As the First World War in Europe has progressed, I’ve kept apace of the battlefield and diplomatic news via these monthly Century News updates. This month, I’d like to turn a bit toward a focus on the home front and how populations were responding to the ongoing hardships of the War. In Germany, the Allied Blockade had long meant that vital supplies were cut off. In October of 1915, a series of “butter riots” exploded in Berlin and other major cities, as poor citizens became convinced that farmers were hoarding and over-pricing their wares. By May of 1916, food demonstrations were common events.
Politics: On May 1, International Workers Day, Karl Liebknecht, the only German Socialist Member of Parliament to have voted against extending War Bonds in December, 1914, gives a memorable speech at a large anti-war demonstration. Liebknecht is subsequently arrested and jailed.
Protests: Australian newspapers report on May 15th about a supposed food riot of over 1000 people, mostly women, in Berlin. While this number sounds inflated, it is notable that there had been riots of this size in the previous year and it is possible that the May Day protests have been conflated with a food riot.
Government: The German Bundesrat creates the Kriegsernährungsamt (KEA) or War Food Office on May 22nd to control food distribution and pricing. Responding to demands from urban citizens to guarantee adequate food supplies reach the cities, this office will be reorganized as “a food dictatorship” by General Paul von Hindenburg and represents the increasing centralization of the country under his joint control with General Erich Ludendorff.

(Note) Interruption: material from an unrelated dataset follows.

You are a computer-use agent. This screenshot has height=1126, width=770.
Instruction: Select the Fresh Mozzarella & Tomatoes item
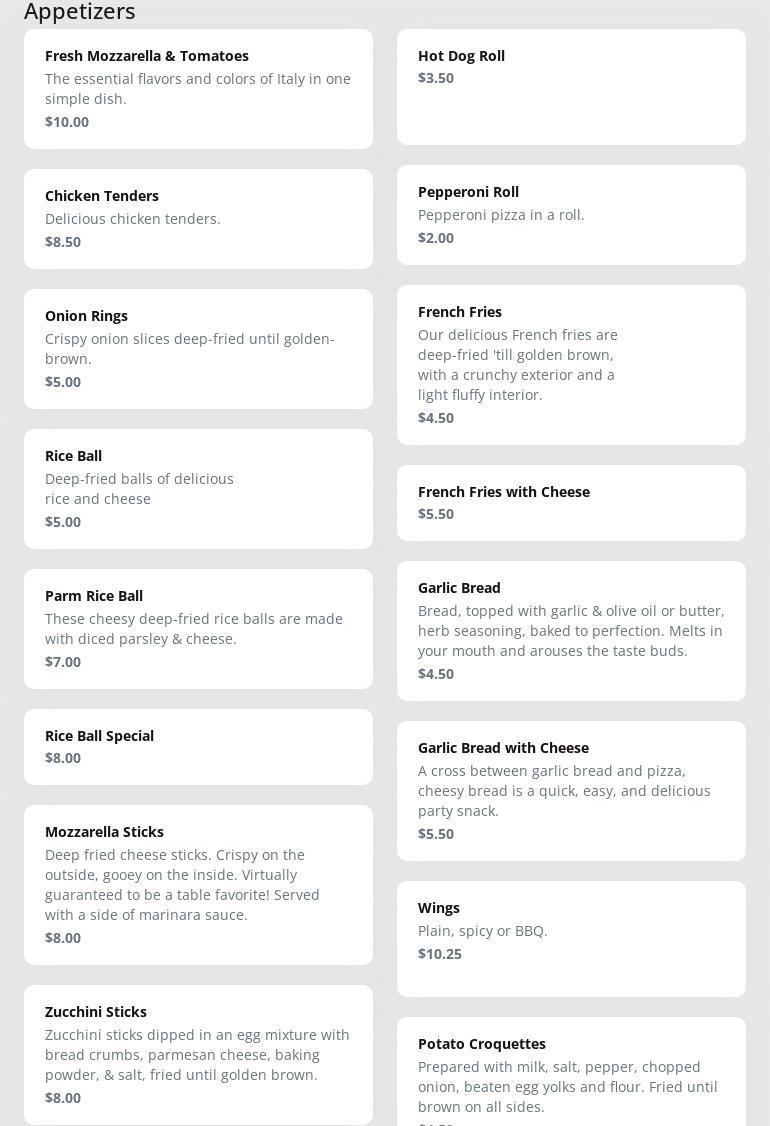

Interventions: The United States invades the Dominican Republic on May 16. This follows efforts to protect the US embassy and legation after a coup by former Secretary of War Desiderio Arias and escalation of the situation by Rear Admiral William B. Caperton, Commander of Naval Forces in the Caribbean.
Diplomacy: On May 16, Britain and France secretly conclude the Sykes-Picot Agreement, which proposed division of the Ottoman Empire into smaller nation-states in the Middle East and is seen as the source of much conflict there to this day.
Warfare: The Battle of Jutland, the only major naval battle of World War I, begins on May 31 when the German Navy attempts a raid intending to draw out a portion of the British North Seas fleet and destroy it. Unfortunately for them, the British have decoded the plan and respond by sending a large-scale force to destroy the German High Seas Fleet.